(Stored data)
════════════════

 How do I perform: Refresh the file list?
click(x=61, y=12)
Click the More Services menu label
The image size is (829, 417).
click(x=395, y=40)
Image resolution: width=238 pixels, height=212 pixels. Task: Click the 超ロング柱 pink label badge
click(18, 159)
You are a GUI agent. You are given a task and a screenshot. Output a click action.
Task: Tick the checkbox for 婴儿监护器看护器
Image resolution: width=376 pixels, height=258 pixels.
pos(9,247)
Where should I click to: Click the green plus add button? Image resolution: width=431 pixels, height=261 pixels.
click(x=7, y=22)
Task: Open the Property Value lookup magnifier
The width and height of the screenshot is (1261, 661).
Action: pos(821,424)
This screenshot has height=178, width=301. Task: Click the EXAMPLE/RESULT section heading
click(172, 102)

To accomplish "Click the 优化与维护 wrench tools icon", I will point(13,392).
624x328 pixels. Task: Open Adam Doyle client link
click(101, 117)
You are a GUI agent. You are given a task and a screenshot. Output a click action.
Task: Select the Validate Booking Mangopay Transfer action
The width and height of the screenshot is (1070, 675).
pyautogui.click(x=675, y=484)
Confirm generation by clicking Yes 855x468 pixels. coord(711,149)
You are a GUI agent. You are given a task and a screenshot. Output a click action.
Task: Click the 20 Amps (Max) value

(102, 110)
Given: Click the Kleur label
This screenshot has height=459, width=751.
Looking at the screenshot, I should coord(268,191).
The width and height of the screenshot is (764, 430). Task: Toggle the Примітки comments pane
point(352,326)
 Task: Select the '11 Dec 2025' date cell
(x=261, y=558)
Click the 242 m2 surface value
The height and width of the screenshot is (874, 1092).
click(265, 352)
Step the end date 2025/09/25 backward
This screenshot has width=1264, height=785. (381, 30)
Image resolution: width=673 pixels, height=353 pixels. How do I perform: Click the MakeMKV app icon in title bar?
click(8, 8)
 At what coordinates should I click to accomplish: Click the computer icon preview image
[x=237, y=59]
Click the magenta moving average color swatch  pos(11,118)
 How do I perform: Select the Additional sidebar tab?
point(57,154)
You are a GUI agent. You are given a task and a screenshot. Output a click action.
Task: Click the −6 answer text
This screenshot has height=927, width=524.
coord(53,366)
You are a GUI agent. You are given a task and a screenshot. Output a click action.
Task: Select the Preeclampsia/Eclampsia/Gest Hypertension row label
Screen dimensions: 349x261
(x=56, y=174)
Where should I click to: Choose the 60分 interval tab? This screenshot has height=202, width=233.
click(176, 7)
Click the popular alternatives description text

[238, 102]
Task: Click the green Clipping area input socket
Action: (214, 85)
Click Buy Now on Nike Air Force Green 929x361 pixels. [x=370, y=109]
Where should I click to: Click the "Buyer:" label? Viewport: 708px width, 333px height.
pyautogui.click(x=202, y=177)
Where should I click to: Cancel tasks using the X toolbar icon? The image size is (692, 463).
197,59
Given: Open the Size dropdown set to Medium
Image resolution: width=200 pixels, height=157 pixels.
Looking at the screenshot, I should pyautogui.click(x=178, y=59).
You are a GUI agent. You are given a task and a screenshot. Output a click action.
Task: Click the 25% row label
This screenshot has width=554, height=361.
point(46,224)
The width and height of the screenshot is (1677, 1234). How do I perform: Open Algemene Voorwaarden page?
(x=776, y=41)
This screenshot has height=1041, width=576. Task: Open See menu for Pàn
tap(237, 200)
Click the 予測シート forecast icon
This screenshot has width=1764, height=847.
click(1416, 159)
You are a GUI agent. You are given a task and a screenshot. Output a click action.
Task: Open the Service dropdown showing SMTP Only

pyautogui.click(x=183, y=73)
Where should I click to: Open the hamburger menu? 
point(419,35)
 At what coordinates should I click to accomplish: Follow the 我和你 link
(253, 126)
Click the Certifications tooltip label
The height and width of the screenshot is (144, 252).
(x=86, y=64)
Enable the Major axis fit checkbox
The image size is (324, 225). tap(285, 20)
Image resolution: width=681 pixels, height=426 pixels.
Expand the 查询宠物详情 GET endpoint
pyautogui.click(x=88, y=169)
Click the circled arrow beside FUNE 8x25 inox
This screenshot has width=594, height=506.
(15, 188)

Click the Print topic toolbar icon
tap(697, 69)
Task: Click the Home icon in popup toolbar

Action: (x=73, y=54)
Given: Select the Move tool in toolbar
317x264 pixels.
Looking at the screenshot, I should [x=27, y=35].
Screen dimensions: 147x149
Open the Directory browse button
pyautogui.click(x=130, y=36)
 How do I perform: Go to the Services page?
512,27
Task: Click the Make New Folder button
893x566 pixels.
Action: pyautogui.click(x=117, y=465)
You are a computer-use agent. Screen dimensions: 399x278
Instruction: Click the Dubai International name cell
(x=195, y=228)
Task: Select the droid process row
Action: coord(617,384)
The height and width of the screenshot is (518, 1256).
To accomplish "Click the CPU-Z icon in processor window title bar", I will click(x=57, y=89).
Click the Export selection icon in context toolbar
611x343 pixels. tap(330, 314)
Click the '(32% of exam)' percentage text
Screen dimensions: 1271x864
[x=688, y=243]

════════════════

### What is required
The data above should be returned in full, exactly as written.

### Final answer
 How do I perform: Refresh the file list?
click(x=61, y=12)
Click the More Services menu label
The image size is (829, 417).
click(x=395, y=40)
Image resolution: width=238 pixels, height=212 pixels. Task: Click the 超ロング柱 pink label badge
click(18, 159)
You are a GUI agent. You are given a task and a screenshot. Output a click action.
Task: Tick the checkbox for 婴儿监护器看护器
Image resolution: width=376 pixels, height=258 pixels.
pos(9,247)
Where should I click to: Click the green plus add button? Image resolution: width=431 pixels, height=261 pixels.
click(x=7, y=22)
Task: Open the Property Value lookup magnifier
The width and height of the screenshot is (1261, 661).
Action: pos(821,424)
This screenshot has height=178, width=301. Task: Click the EXAMPLE/RESULT section heading
click(172, 102)

To accomplish "Click the 优化与维护 wrench tools icon", I will point(13,392).
624x328 pixels. Task: Open Adam Doyle client link
click(101, 117)
You are a GUI agent. You are given a task and a screenshot. Output a click action.
Task: Select the Validate Booking Mangopay Transfer action
The width and height of the screenshot is (1070, 675).
pyautogui.click(x=675, y=484)
Confirm generation by clicking Yes 855x468 pixels. coord(711,149)
You are a GUI agent. You are given a task and a screenshot. Output a click action.
Task: Click the 20 Amps (Max) value

(102, 110)
Given: Click the Kleur label
This screenshot has height=459, width=751.
Looking at the screenshot, I should coord(268,191).
The width and height of the screenshot is (764, 430). Task: Toggle the Примітки comments pane
point(352,326)
 Task: Select the '11 Dec 2025' date cell
(x=261, y=558)
Click the 242 m2 surface value
The height and width of the screenshot is (874, 1092).
click(265, 352)
Step the end date 2025/09/25 backward
This screenshot has width=1264, height=785. (381, 30)
Image resolution: width=673 pixels, height=353 pixels. How do I perform: Click the MakeMKV app icon in title bar?
click(8, 8)
 At what coordinates should I click to accomplish: Click the computer icon preview image
[x=237, y=59]
Click the magenta moving average color swatch  pos(11,118)
 How do I perform: Select the Additional sidebar tab?
point(57,154)
You are a GUI agent. You are given a task and a screenshot. Output a click action.
Task: Click the −6 answer text
This screenshot has height=927, width=524.
coord(53,366)
You are a GUI agent. You are given a task and a screenshot. Output a click action.
Task: Select the Preeclampsia/Eclampsia/Gest Hypertension row label
Screen dimensions: 349x261
(x=56, y=174)
Where should I click to: Choose the 60分 interval tab? This screenshot has height=202, width=233.
click(176, 7)
Click the popular alternatives description text

[238, 102]
Task: Click the green Clipping area input socket
Action: (214, 85)
Click Buy Now on Nike Air Force Green 929x361 pixels. [x=370, y=109]
Where should I click to: Click the "Buyer:" label? Viewport: 708px width, 333px height.
pyautogui.click(x=202, y=177)
Where should I click to: Cancel tasks using the X toolbar icon? The image size is (692, 463).
197,59
Given: Open the Size dropdown set to Medium
Image resolution: width=200 pixels, height=157 pixels.
Looking at the screenshot, I should pyautogui.click(x=178, y=59).
You are a GUI agent. You are given a task and a screenshot. Output a click action.
Task: Click the 25% row label
This screenshot has width=554, height=361.
point(46,224)
The width and height of the screenshot is (1677, 1234). How do I perform: Open Algemene Voorwaarden page?
(x=776, y=41)
This screenshot has height=1041, width=576. Task: Open See menu for Pàn
tap(237, 200)
Click the 予測シート forecast icon
This screenshot has width=1764, height=847.
click(1416, 159)
You are a GUI agent. You are given a task and a screenshot. Output a click action.
Task: Open the Service dropdown showing SMTP Only

pyautogui.click(x=183, y=73)
Where should I click to: Open the hamburger menu? 
point(419,35)
 At what coordinates should I click to accomplish: Follow the 我和你 link
(253, 126)
Click the Certifications tooltip label
The height and width of the screenshot is (144, 252).
(x=86, y=64)
Enable the Major axis fit checkbox
The image size is (324, 225). tap(285, 20)
Image resolution: width=681 pixels, height=426 pixels.
Expand the 查询宠物详情 GET endpoint
pyautogui.click(x=88, y=169)
Click the circled arrow beside FUNE 8x25 inox
This screenshot has width=594, height=506.
(15, 188)

Click the Print topic toolbar icon
tap(697, 69)
Task: Click the Home icon in popup toolbar

Action: (x=73, y=54)
Given: Select the Move tool in toolbar
317x264 pixels.
Looking at the screenshot, I should [x=27, y=35].
Screen dimensions: 147x149
Open the Directory browse button
pyautogui.click(x=130, y=36)
 How do I perform: Go to the Services page?
512,27
Task: Click the Make New Folder button
893x566 pixels.
Action: pyautogui.click(x=117, y=465)
You are a computer-use agent. Screen dimensions: 399x278
Instruction: Click the Dubai International name cell
(x=195, y=228)
Task: Select the droid process row
Action: coord(617,384)
The height and width of the screenshot is (518, 1256).
To accomplish "Click the CPU-Z icon in processor window title bar", I will click(x=57, y=89).
Click the Export selection icon in context toolbar
611x343 pixels. tap(330, 314)
Click the '(32% of exam)' percentage text
Screen dimensions: 1271x864
[x=688, y=243]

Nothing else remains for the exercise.